Stored dataset items:
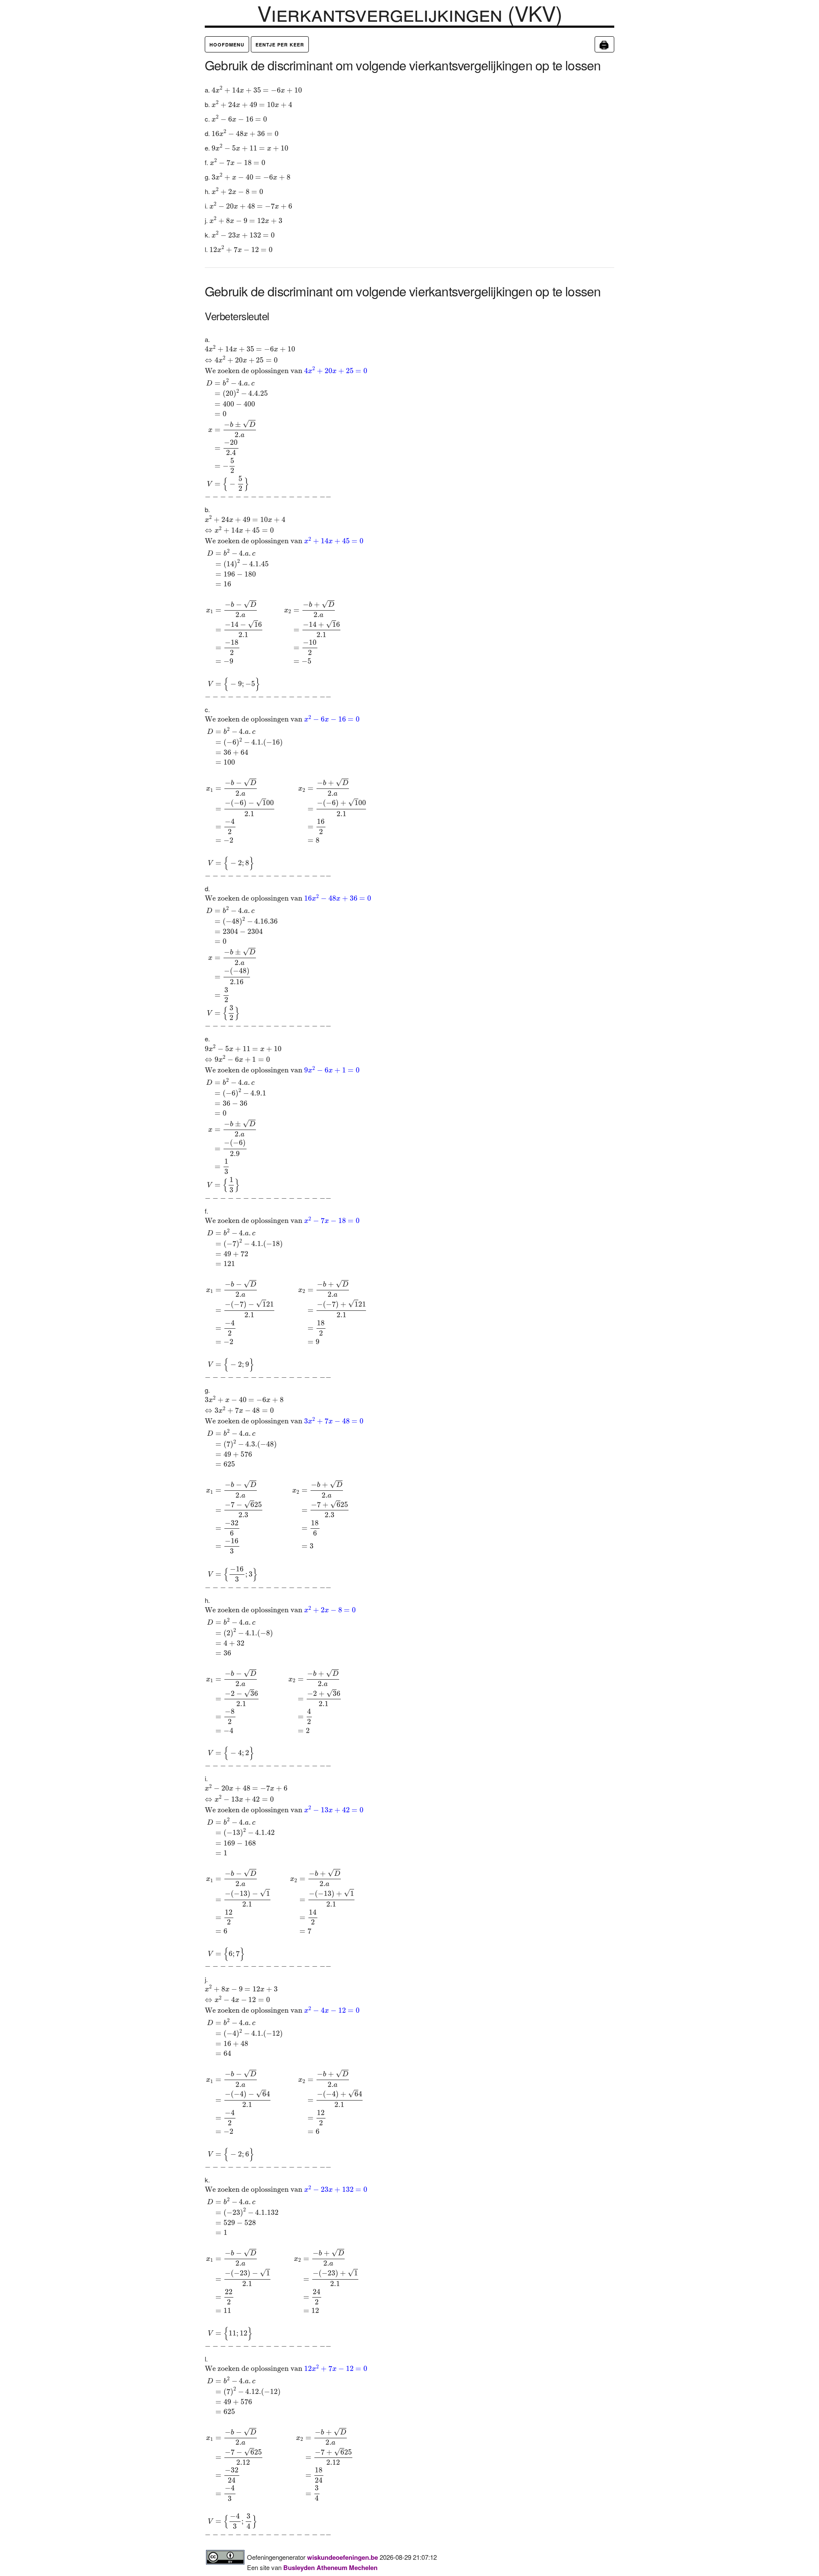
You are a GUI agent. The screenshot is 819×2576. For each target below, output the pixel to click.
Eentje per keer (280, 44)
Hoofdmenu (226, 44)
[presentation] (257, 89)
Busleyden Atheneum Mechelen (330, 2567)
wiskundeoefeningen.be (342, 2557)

Description of the task:
Word for word, restate all of the entries above and leave each picture out.

Answer to the problem:
You are a GUI agent. The screenshot is 819×2576. For each target below, output the pixel to click.
Eentje per keer (280, 44)
Hoofdmenu (226, 44)
[presentation] (257, 89)
Busleyden Atheneum Mechelen (330, 2567)
wiskundeoefeningen.be (342, 2557)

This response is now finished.